I stumbled on a new UX testing approach which is drastically simple. My testbed was my network for creatives, Fiftytwo.

Firstly, I removed the Activity Feed because I (wrongly) suspected it of borking the server, and wasn’t sure how many people used it to navigate content. Almost immediately, lots of people emailed and tweeted asking where it had gone and how to get back to it. I reinstated the Activity Feed shortly after.

Secondly, I recently removed the “Things” functionality, which allowed users to share bits and pieces of content that wasn’t their own, but which interested them that during a given week. Absolutely nobody noticed: no emails, no tweets. Therefore, that piece of design and functionality should never have existed in the first place.

Instead of pontificating how to simplify your product to its bare essentials, don’t ask anybody and just get rid of aspects of your product; albeit temporarily (just remove links to the resource in your views, for instance). You’ll soon find out if was worth being there.

Officeless. And what’s a co-working space anyway?

I have just returned home after returning the keys to the manager of the office I occupied in Clerkenwell for all of last year.

It was in a very charming former clock factory, now called Clerkenwell Workshops. It was full of charming little companies, from television production studios, to the HQ of a betting website, with a sprinkle of graphic design studios in there for good measure. There was plenty of exposed brickwork, and wooden floors. The Clerkenwell Kitchen (which is needless to say, charming) was situated there: a place that – to Alex Nelson’s surprise – only served organic cola (I had no idea there was such a thing).
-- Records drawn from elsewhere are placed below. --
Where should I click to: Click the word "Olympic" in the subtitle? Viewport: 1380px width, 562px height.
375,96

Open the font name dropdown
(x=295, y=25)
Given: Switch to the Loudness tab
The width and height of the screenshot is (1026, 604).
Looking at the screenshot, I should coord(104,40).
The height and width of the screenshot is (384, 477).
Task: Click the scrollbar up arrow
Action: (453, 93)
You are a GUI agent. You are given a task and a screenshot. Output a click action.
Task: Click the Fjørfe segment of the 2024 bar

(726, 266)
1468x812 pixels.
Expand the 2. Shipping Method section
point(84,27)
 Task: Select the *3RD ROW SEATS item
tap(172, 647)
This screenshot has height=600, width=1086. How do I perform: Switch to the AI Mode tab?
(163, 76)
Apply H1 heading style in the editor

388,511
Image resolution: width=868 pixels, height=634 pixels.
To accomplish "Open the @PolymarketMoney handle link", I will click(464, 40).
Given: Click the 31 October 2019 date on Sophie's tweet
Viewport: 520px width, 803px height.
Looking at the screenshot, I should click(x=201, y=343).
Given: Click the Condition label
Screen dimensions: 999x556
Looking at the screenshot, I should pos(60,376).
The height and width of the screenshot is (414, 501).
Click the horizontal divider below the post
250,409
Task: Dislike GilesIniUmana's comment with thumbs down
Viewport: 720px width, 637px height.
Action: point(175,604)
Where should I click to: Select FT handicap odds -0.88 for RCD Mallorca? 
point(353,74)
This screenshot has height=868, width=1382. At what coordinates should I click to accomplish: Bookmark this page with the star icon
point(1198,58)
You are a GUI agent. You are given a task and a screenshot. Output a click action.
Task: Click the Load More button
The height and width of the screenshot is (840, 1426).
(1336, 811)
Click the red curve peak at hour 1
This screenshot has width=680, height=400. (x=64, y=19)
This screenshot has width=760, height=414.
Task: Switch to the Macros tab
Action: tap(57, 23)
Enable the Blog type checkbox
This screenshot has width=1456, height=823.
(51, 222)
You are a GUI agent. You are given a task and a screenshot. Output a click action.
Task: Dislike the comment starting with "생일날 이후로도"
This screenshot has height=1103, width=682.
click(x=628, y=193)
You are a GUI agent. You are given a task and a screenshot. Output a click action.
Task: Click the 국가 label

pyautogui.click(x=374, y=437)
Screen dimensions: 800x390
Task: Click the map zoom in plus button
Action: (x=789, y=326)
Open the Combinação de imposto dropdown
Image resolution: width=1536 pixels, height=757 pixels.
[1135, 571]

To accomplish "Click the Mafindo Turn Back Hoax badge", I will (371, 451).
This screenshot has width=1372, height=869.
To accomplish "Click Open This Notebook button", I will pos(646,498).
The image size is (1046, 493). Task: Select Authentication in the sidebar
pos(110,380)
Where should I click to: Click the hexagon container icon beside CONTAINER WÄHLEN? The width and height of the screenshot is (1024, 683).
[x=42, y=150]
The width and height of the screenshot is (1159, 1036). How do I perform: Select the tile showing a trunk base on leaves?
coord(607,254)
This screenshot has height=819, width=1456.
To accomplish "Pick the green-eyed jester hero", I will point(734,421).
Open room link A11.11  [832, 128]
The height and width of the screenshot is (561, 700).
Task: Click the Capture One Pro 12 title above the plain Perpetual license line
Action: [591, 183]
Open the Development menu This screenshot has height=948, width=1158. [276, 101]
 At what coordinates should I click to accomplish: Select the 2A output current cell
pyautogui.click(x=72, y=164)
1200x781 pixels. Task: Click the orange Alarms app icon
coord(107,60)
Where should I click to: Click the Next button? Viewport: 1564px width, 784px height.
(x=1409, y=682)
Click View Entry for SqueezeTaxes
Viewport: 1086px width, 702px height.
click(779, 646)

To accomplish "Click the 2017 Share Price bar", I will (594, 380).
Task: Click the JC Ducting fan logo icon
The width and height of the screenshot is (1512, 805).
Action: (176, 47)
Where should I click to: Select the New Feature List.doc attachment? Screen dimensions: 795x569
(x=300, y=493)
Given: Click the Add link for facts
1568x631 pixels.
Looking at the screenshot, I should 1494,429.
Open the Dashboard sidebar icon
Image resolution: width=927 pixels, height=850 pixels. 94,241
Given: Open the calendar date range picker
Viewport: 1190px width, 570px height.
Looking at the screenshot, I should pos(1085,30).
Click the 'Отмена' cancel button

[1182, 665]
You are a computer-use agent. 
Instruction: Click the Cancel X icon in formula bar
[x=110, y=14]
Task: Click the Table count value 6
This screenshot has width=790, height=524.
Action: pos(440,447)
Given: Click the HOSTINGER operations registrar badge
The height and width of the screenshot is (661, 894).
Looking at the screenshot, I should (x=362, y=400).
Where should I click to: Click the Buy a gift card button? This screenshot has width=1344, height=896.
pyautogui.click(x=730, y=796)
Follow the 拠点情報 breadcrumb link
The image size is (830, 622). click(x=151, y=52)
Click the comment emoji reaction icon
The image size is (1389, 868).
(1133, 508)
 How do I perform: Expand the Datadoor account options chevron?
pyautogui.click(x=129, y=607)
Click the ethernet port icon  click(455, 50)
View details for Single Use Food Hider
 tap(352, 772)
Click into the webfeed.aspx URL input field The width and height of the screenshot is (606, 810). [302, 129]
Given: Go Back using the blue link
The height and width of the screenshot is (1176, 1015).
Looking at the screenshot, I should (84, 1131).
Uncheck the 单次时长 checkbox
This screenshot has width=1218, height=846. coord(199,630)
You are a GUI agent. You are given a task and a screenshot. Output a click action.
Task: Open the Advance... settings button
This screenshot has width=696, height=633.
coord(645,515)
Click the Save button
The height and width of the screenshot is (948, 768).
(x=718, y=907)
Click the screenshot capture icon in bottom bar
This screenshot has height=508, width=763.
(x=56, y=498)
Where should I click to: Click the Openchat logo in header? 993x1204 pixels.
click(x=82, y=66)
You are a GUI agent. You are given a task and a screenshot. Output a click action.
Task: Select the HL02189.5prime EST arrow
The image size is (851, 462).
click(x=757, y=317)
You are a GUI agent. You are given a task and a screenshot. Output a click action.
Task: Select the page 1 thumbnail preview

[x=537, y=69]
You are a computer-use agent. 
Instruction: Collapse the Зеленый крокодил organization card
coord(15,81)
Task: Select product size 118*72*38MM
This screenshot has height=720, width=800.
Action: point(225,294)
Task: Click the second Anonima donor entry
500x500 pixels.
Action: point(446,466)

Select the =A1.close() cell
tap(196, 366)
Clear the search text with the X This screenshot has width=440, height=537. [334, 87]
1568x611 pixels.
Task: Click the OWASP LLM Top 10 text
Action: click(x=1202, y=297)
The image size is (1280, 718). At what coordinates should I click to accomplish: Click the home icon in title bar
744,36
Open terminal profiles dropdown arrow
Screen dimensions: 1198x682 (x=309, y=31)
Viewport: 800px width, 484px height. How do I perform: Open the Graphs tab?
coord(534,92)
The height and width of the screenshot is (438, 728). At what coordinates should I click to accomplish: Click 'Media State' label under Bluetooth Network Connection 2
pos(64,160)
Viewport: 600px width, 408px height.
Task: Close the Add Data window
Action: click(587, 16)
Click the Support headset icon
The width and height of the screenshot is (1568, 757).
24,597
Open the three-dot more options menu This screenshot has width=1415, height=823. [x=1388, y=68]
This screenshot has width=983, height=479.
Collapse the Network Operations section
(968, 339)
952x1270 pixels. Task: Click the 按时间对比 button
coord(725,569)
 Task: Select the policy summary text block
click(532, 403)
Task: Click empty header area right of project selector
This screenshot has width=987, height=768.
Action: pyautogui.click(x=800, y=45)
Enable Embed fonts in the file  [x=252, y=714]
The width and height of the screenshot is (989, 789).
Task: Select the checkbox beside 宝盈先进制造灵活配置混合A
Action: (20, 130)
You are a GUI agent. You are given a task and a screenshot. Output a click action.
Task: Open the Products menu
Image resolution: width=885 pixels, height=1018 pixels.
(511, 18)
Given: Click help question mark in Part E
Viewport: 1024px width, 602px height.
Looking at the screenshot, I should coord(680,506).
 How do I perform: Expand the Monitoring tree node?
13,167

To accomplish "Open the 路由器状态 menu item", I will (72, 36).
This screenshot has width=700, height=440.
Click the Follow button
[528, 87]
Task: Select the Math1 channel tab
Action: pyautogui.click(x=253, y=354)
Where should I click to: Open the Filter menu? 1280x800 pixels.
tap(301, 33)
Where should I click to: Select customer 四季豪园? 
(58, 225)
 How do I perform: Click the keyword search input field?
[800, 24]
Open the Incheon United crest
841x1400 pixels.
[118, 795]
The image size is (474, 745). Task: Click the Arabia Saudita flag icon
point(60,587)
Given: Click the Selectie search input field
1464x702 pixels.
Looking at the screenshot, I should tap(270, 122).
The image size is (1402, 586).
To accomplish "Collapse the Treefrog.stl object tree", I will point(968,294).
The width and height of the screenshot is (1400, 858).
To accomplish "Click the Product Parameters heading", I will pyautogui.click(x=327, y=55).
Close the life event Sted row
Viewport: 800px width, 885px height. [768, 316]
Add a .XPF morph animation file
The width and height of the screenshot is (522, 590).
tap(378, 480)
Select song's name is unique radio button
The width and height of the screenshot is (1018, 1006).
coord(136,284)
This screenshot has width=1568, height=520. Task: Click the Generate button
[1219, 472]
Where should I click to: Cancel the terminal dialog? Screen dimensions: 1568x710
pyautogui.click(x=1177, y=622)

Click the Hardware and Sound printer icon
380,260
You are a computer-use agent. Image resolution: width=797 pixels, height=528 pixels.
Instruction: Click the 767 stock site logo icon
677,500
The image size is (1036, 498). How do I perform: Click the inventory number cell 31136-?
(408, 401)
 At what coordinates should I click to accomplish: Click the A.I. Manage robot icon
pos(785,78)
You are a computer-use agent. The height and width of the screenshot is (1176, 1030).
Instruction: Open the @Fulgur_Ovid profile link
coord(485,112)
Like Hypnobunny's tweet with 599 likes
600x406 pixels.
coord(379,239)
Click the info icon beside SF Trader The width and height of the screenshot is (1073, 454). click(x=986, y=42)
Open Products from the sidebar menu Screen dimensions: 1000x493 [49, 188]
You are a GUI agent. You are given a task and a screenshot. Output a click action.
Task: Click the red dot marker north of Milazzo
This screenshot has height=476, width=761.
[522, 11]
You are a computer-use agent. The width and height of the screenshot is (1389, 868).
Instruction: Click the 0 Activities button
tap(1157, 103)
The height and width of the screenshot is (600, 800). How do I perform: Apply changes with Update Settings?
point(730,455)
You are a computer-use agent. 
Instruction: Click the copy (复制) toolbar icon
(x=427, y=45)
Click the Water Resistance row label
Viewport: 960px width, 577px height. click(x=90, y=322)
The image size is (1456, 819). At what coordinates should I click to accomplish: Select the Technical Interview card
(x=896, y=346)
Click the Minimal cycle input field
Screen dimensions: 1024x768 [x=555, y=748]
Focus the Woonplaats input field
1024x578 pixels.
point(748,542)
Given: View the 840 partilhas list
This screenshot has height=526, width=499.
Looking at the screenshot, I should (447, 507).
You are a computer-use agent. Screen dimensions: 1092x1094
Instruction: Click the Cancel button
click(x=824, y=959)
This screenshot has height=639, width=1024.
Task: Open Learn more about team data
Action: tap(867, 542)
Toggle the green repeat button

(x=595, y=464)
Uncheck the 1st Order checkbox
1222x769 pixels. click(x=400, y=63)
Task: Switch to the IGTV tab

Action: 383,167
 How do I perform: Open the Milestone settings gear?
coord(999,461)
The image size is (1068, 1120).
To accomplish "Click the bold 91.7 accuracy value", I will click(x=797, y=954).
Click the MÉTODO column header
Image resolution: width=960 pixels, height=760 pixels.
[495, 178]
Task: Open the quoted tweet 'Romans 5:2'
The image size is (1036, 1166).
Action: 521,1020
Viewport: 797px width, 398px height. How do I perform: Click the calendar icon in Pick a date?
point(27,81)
All very nice. But recently I decided to let the lease lapse, and end my tenancy. Here’s why:

When I started the lease on the office in December 2010, I had an awful lot of projects on the go. Suddenly I felt I was struggling to cope without needing to hire some designers and developers full time, and as such I needed a space to call my own. The studio was small-ish – about 270sq/ft – but could fit about 5 people comfortably: a perfect place to grow into slowly.

But as the weeks and months progressed, my ability to juggle projects and get work done helped by awesome – remote – freelancers increased. As suddenly as I thought I needed a physical space for the studio, I dreaded the idea of hiring, bringing with it the pressure of responsibility, National Insurance contributions, and keeping track of sick days.

The idea of running a traditional studio was now as appealing as my various, old roles in corporate-dom. I’d lose the time I had to learn and develop, and to keep my hand in all the projects I execute. I’d have to take on projects I didn’t find interesting to maintain overhead (and I should say, keeping a studio in Clerkenwell isn’t cheap…).

So clearly the best course of action was to share the space with the awesome people I have been lucky to work with. Rik Lomas, Al Monk, Gemma Leigh, Severin Furneaux and Lawrence Brown all worked from the studio at various points during the year.

Co-working Spaces

Whilst sharing the space was fun, fundamentally the space wasn’t designed to be – and could never be – “a co-working space”. But with that term thrown around so often it’s often tricky to pin down what it means.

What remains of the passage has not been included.